- What you will do -
Every entry below should be repeated exactly; the pictures should not.

:: Listed entries ::

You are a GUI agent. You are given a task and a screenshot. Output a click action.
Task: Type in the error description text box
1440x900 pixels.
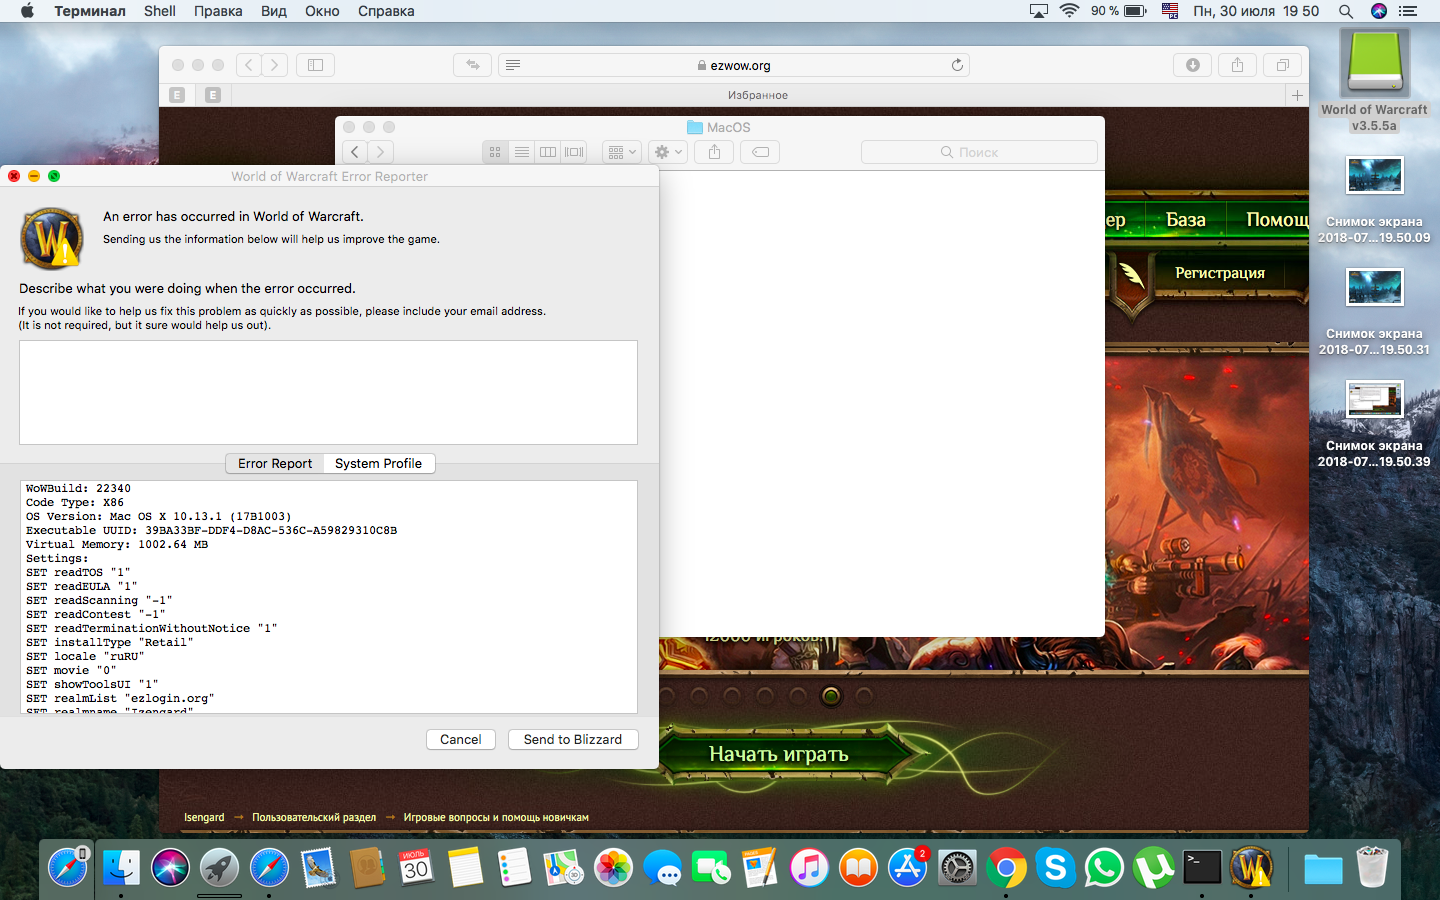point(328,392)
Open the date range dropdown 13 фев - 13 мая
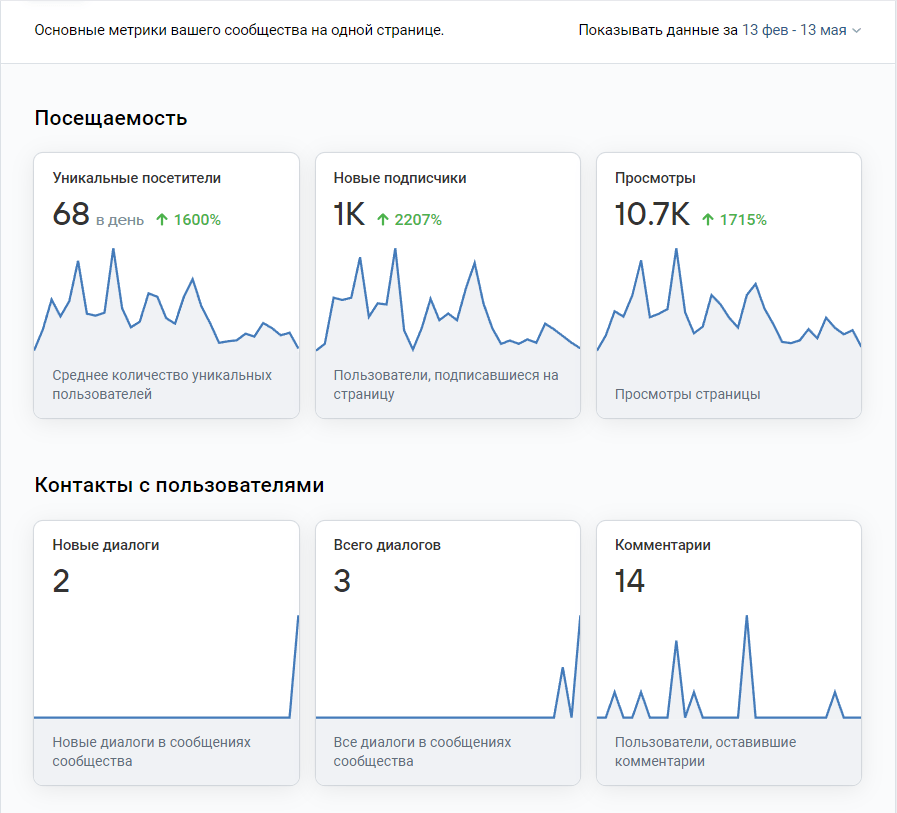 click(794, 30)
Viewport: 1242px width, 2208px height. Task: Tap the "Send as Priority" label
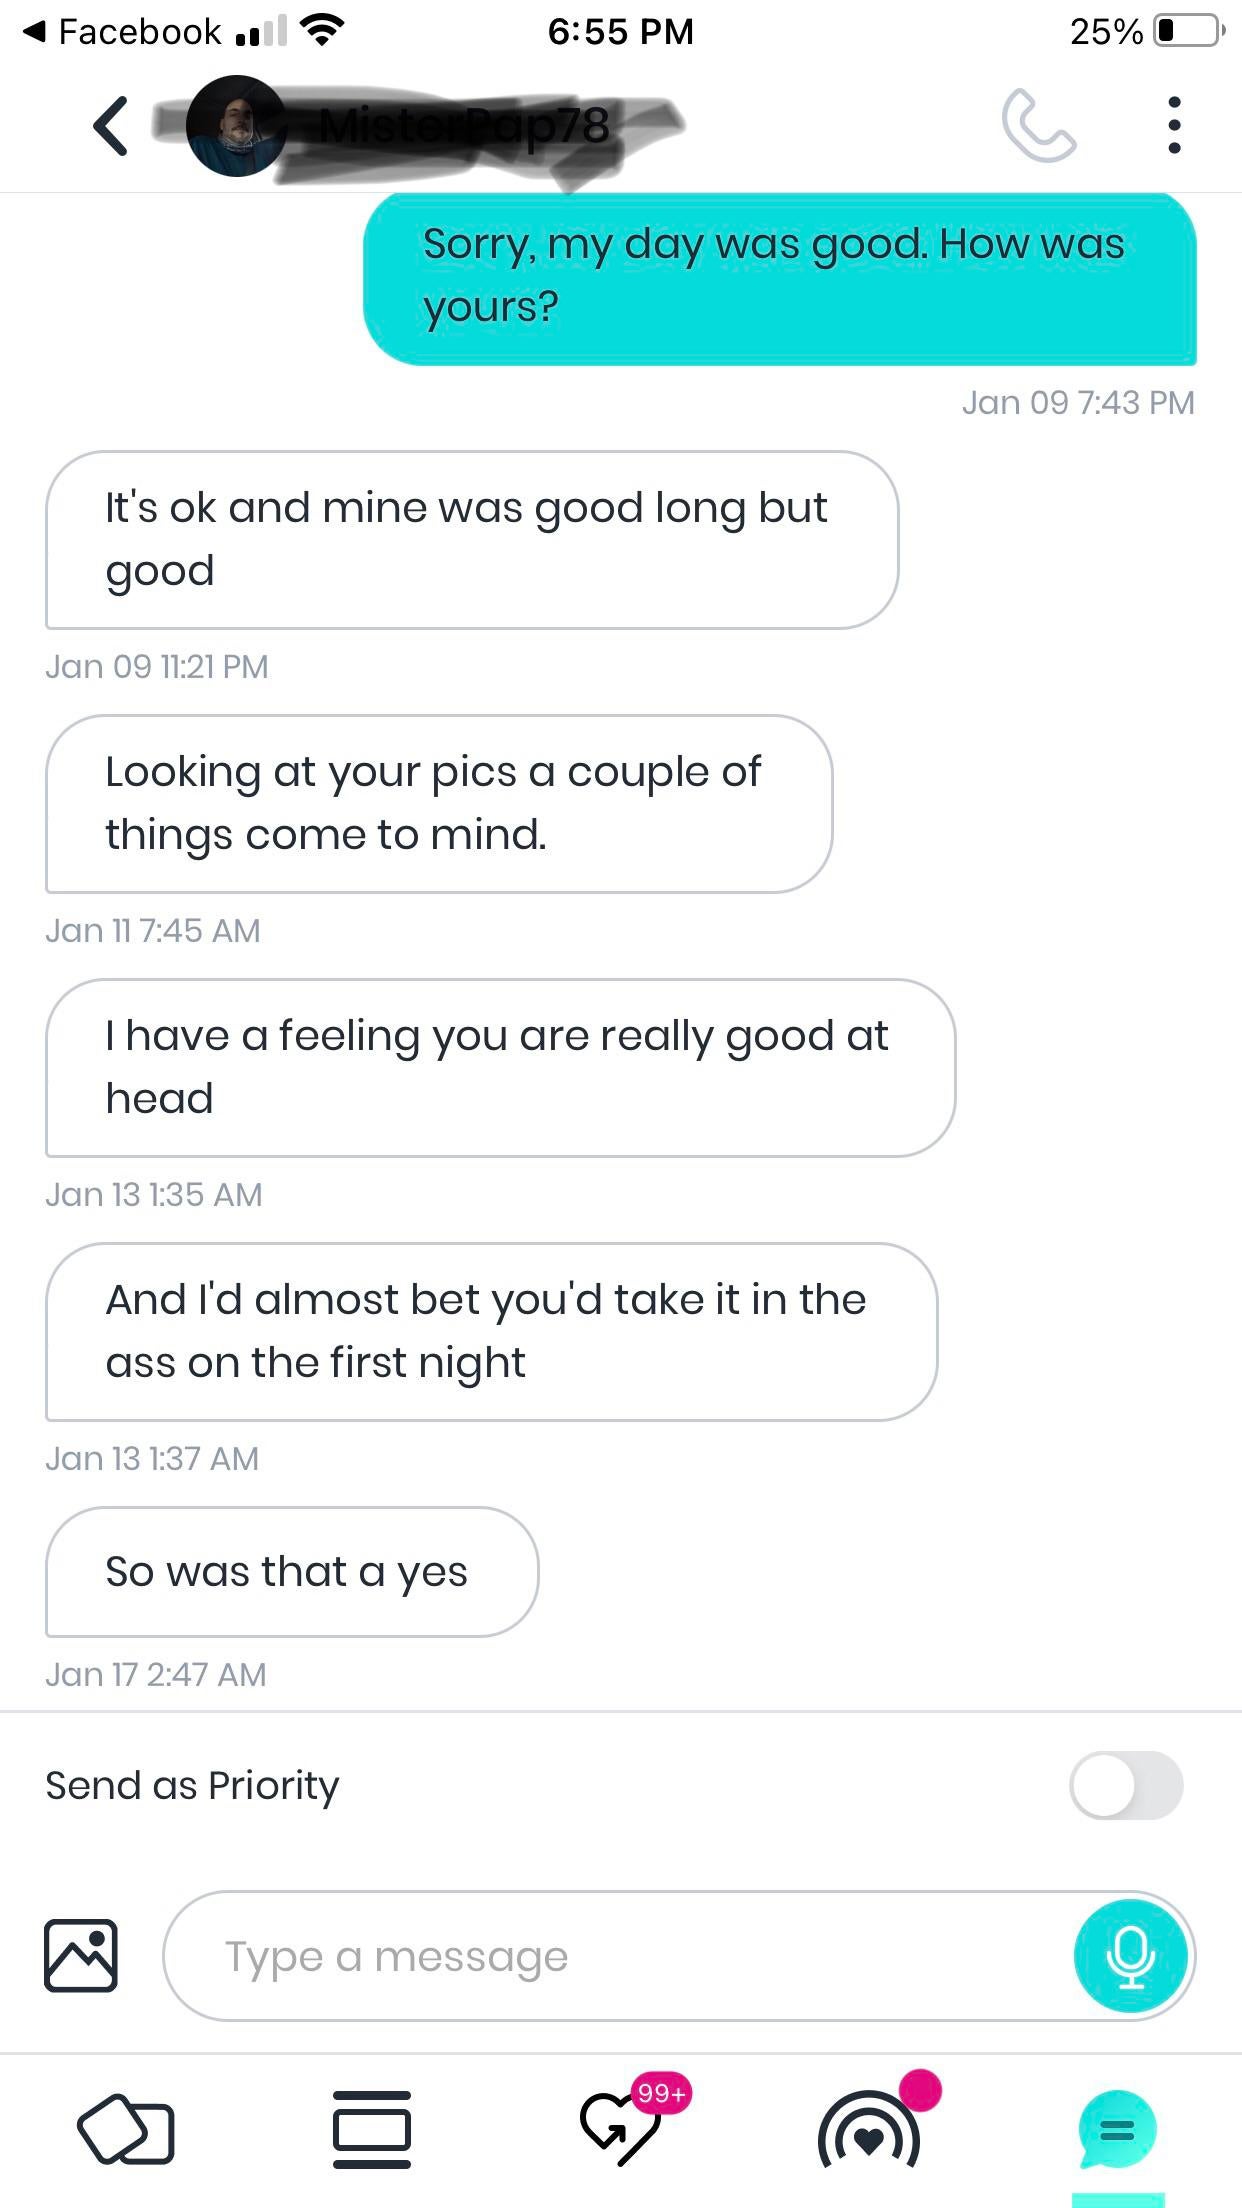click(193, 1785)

:::

- Result below -
You are a GUI agent. You are given a task and a screenshot. Output a click action.
Task: Type in the error description text box
1440x900 pixels.
point(328,392)
Open the date range dropdown 13 фев - 13 мая
 click(794, 30)
Viewport: 1242px width, 2208px height. Task: Tap the "Send as Priority" label
click(193, 1785)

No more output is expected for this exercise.